→ **RECORDS PROVIDED**:

* * *

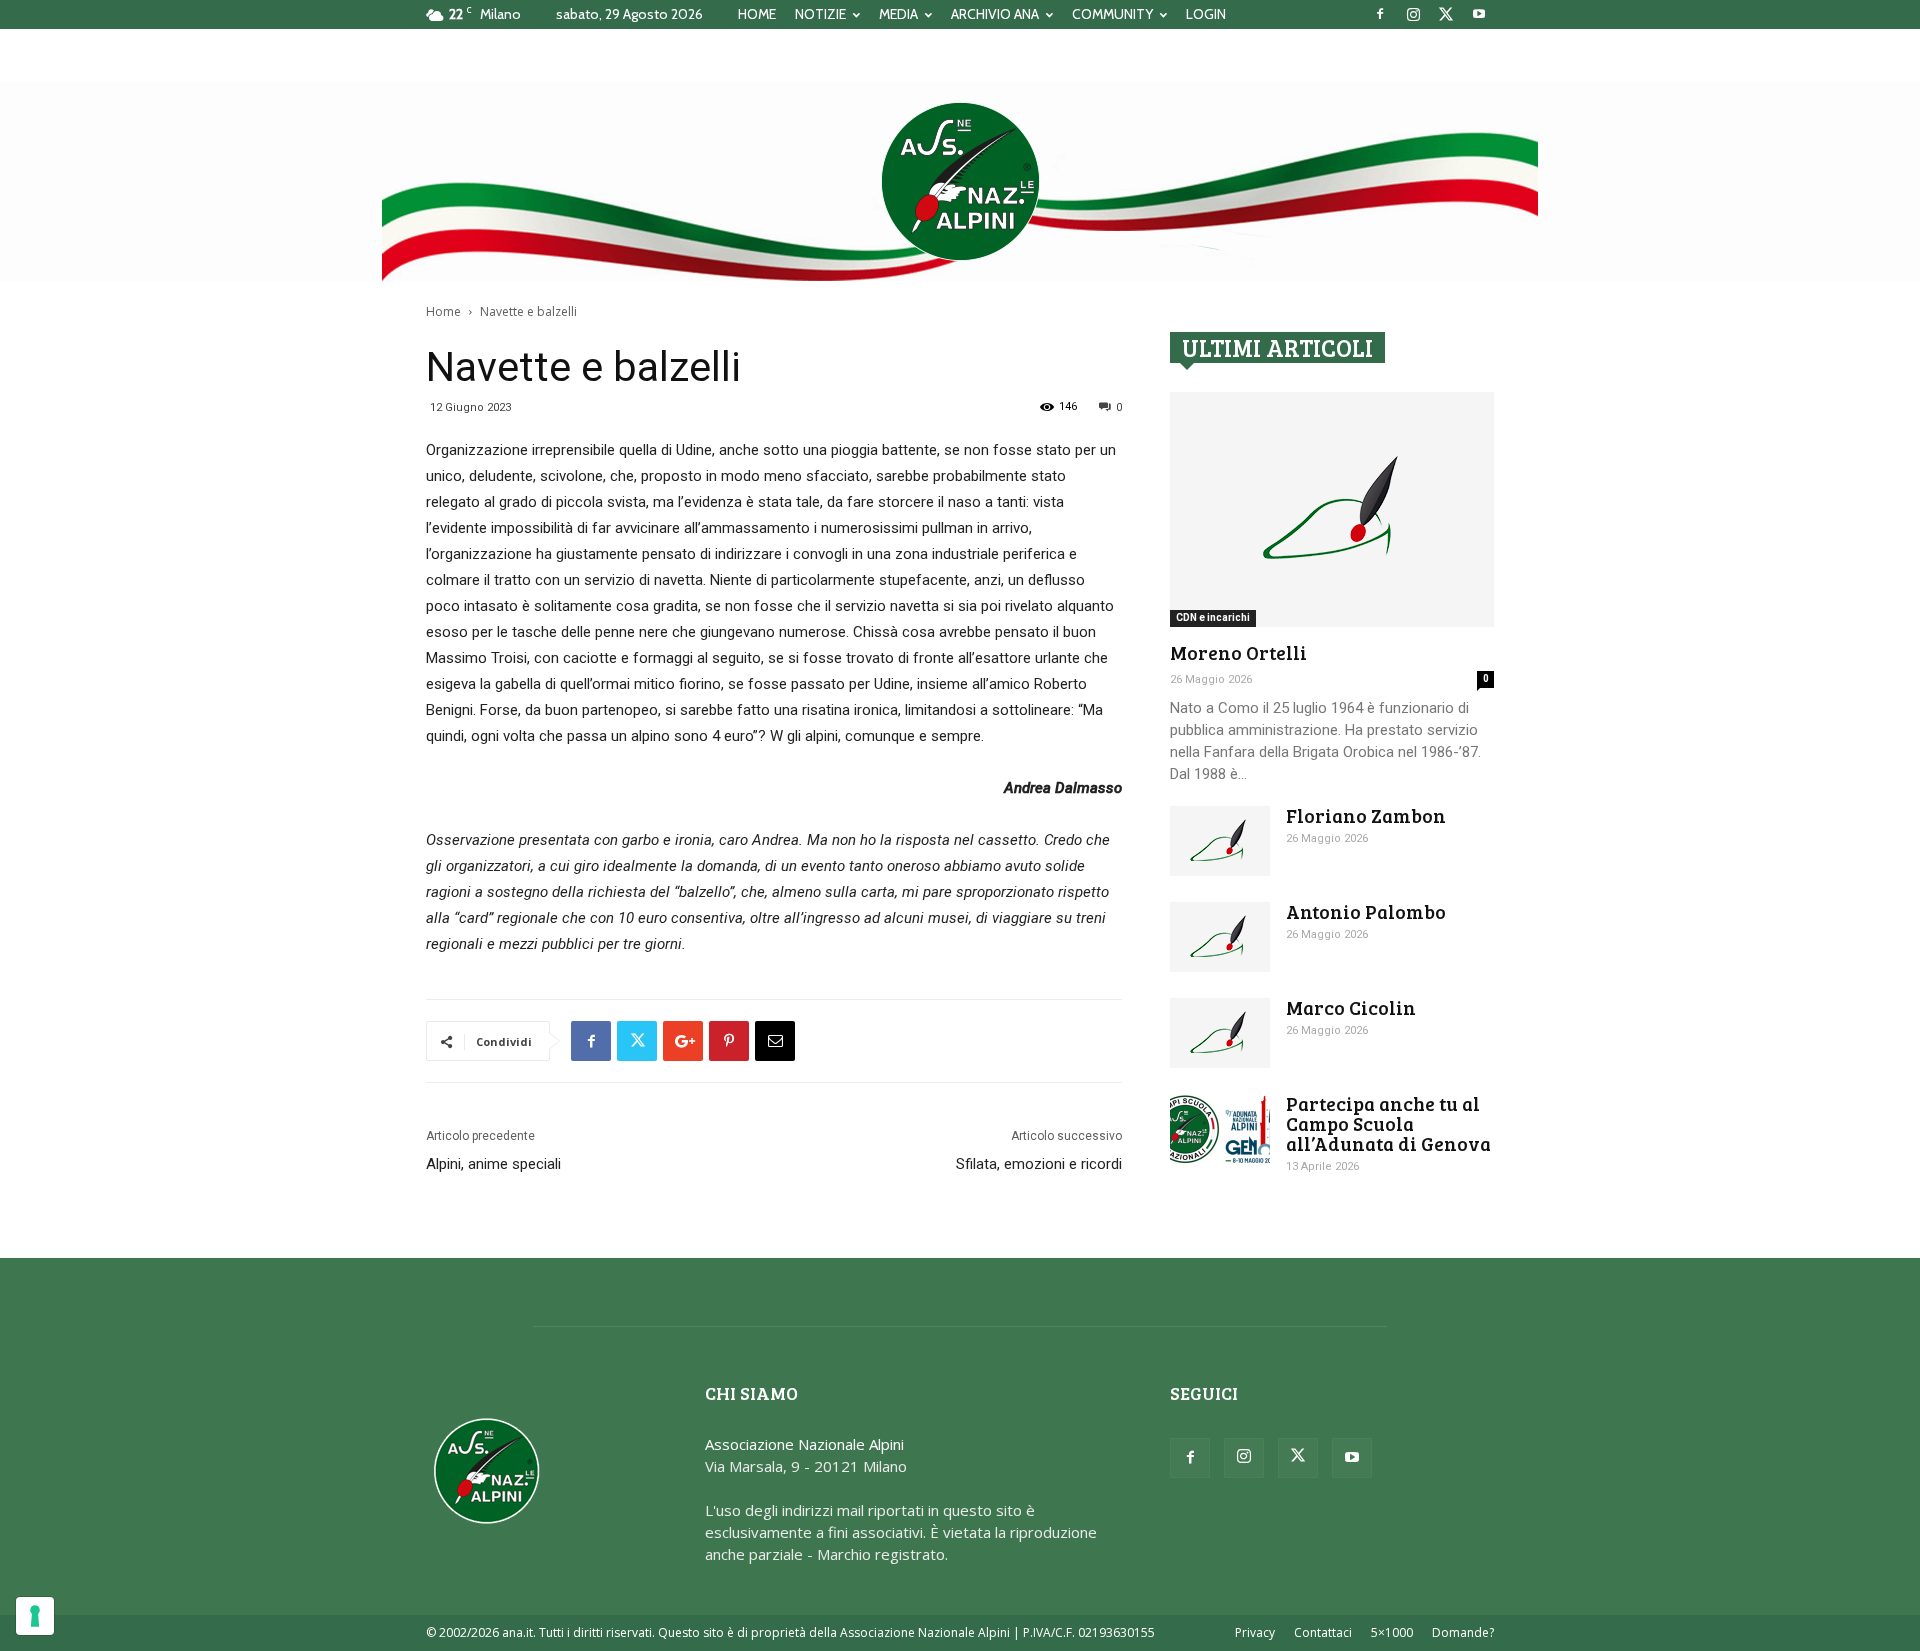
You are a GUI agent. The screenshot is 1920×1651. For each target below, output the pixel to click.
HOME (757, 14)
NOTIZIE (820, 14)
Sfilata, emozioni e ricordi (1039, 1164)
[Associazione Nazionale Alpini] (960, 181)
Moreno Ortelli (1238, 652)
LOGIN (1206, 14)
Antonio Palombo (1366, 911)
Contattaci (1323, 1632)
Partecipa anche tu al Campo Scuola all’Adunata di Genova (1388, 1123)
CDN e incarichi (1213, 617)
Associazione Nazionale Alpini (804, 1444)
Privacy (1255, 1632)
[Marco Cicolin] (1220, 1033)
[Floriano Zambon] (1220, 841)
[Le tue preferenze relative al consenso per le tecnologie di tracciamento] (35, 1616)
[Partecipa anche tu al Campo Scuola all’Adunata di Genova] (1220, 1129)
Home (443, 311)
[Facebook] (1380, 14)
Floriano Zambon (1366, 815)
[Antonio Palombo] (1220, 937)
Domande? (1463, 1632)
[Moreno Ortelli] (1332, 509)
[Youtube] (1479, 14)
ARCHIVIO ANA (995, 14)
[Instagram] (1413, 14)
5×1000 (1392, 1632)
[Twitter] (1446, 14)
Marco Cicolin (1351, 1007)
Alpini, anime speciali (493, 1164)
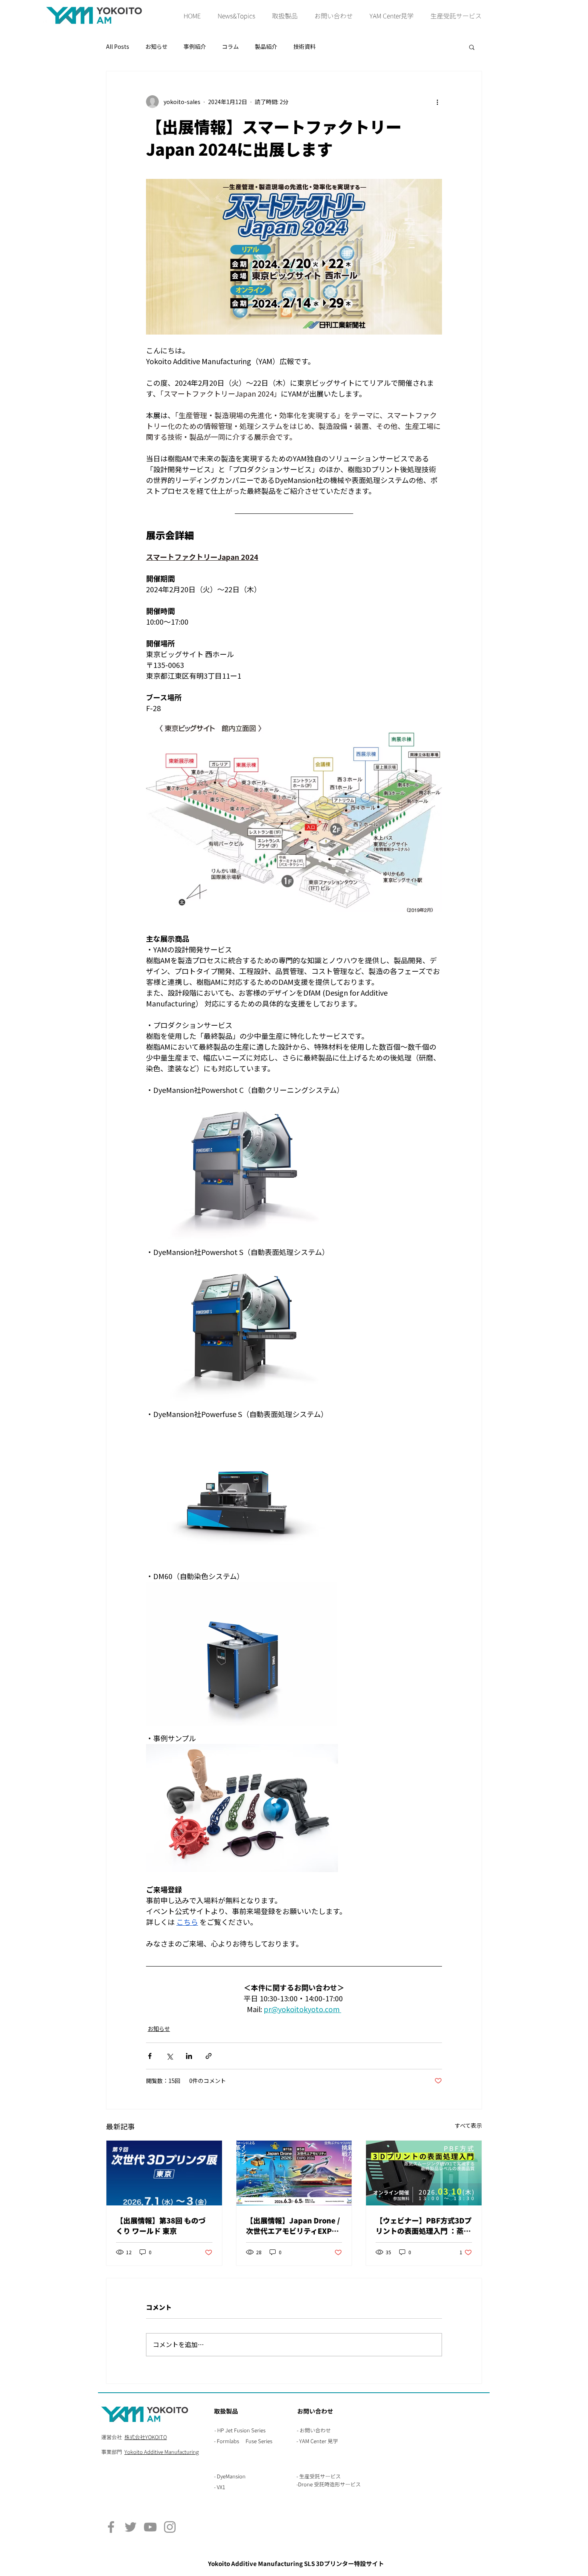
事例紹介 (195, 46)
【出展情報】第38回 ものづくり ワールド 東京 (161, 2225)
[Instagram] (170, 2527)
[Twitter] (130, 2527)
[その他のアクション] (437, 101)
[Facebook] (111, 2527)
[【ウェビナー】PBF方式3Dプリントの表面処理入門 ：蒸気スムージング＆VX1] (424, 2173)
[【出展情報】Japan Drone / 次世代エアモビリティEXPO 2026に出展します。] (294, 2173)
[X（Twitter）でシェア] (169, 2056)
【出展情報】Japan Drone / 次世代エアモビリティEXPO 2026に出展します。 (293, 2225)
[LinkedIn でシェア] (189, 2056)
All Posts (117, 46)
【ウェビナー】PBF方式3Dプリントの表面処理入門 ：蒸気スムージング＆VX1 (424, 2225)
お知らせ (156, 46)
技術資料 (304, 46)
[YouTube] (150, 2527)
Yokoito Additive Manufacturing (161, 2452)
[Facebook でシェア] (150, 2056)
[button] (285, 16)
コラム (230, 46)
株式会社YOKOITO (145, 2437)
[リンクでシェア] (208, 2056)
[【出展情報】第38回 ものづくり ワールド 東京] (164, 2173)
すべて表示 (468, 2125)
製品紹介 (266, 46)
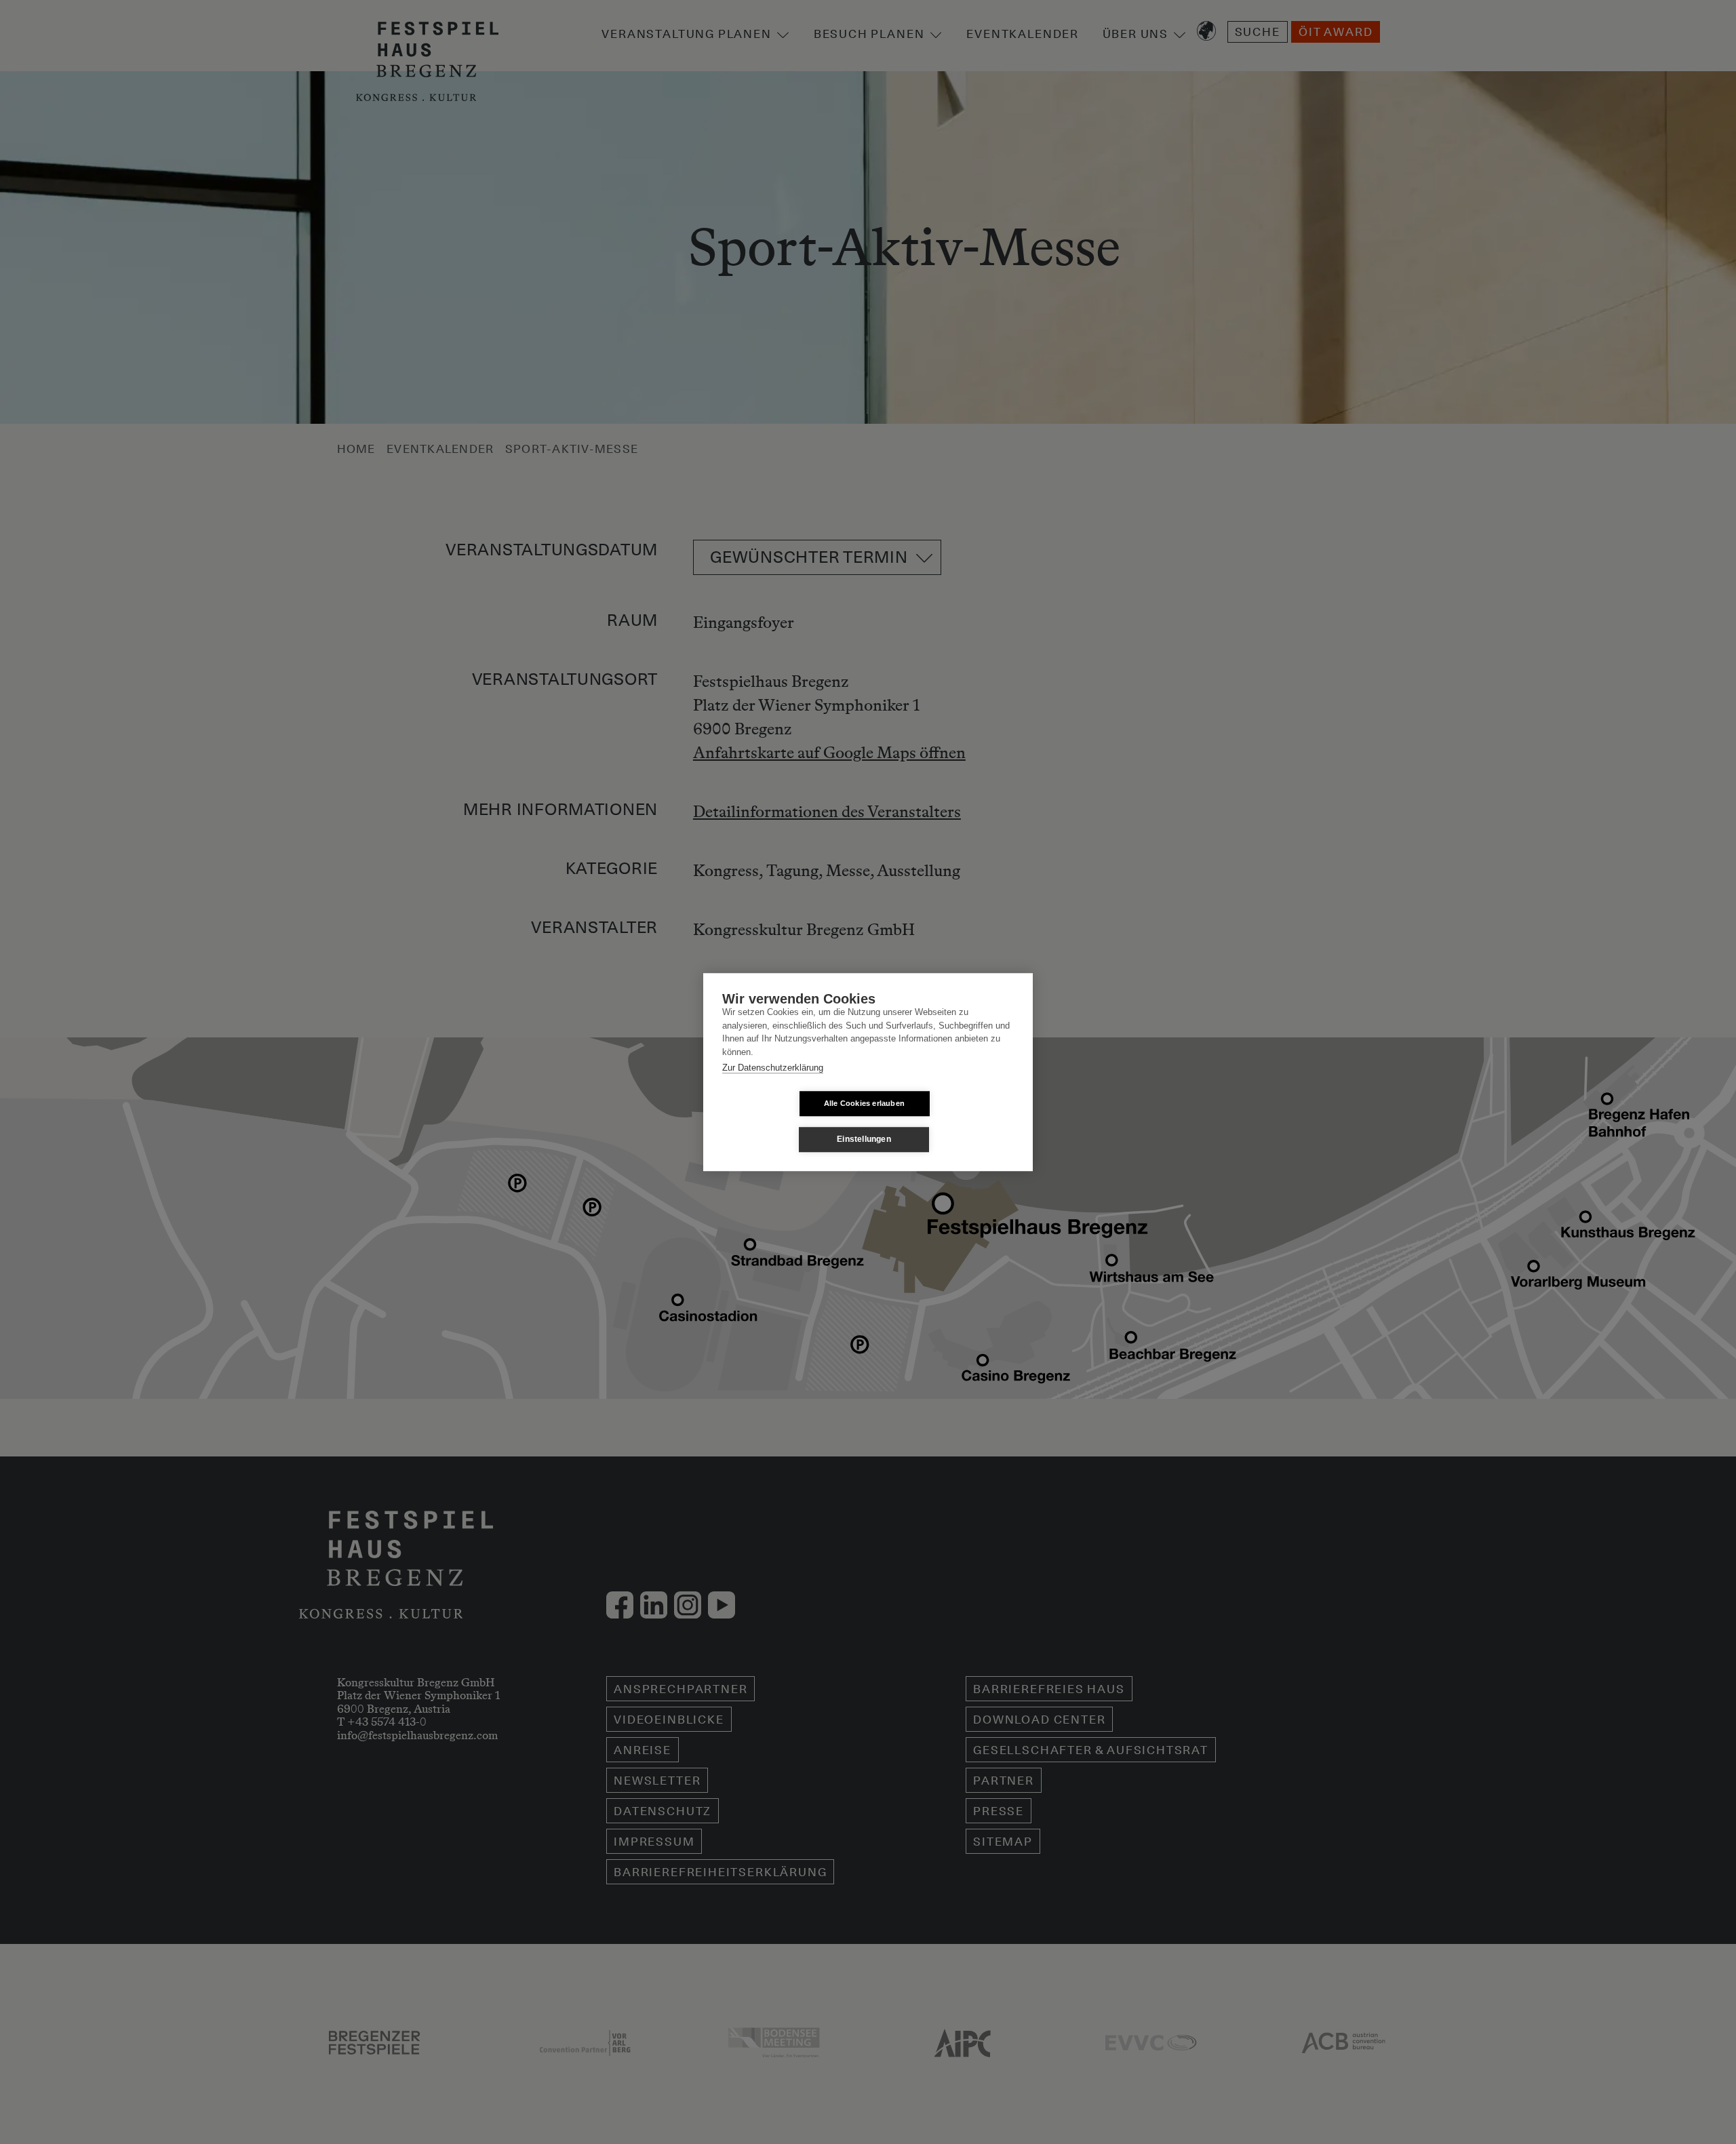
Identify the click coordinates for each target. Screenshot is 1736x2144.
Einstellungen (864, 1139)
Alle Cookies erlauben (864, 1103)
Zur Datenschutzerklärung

* * *

→ **EXERCISE**:
Output the lines of the data exactly, starting at the first and ending with the line that has "[LinkedIn でシェア] (189, 2056)". Pictures are not part of it.

→ **OUTPUT BELOW**:
You are a GUI agent. The screenshot is 1920×1651. For each target below, output the pixel to click.
HOME (757, 14)
NOTIZIE (820, 14)
Sfilata, emozioni e ricordi (1039, 1164)
[Associazione Nazionale Alpini] (960, 181)
Moreno Ortelli (1238, 652)
LOGIN (1206, 14)
Antonio Palombo (1366, 911)
Contattaci (1323, 1632)
Partecipa anche tu al Campo Scuola all’Adunata di Genova (1388, 1123)
CDN e incarichi (1213, 617)
Associazione Nazionale Alpini (804, 1444)
Privacy (1255, 1632)
[Marco Cicolin] (1220, 1033)
[Floriano Zambon] (1220, 841)
[Le tue preferenze relative al consenso per le tecnologie di tracciamento] (35, 1616)
[Partecipa anche tu al Campo Scuola all’Adunata di Genova] (1220, 1129)
Home (443, 311)
[Facebook] (1380, 14)
Floriano Zambon (1366, 815)
[Antonio Palombo] (1220, 937)
Domande? (1463, 1632)
[Moreno Ortelli] (1332, 509)
[Youtube] (1479, 14)
ARCHIVIO ANA (995, 14)
[Instagram] (1413, 14)
5×1000 (1392, 1632)
[Twitter] (1446, 14)
Marco Cicolin (1351, 1007)
Alpini, anime speciali (493, 1164)
事例紹介 (195, 46)
【出展情報】第38回 ものづくり ワールド 東京 (161, 2225)
[Instagram] (170, 2527)
[Twitter] (130, 2527)
[その他のアクション] (437, 101)
[Facebook] (111, 2527)
[【ウェビナー】PBF方式3Dプリントの表面処理入門 ：蒸気スムージング＆VX1] (424, 2173)
[【出展情報】Japan Drone / 次世代エアモビリティEXPO 2026に出展します。] (294, 2173)
[X（Twitter）でシェア] (169, 2056)
【出展情報】Japan Drone / 次世代エアモビリティEXPO 2026に出展します。 (293, 2225)
[LinkedIn でシェア] (189, 2056)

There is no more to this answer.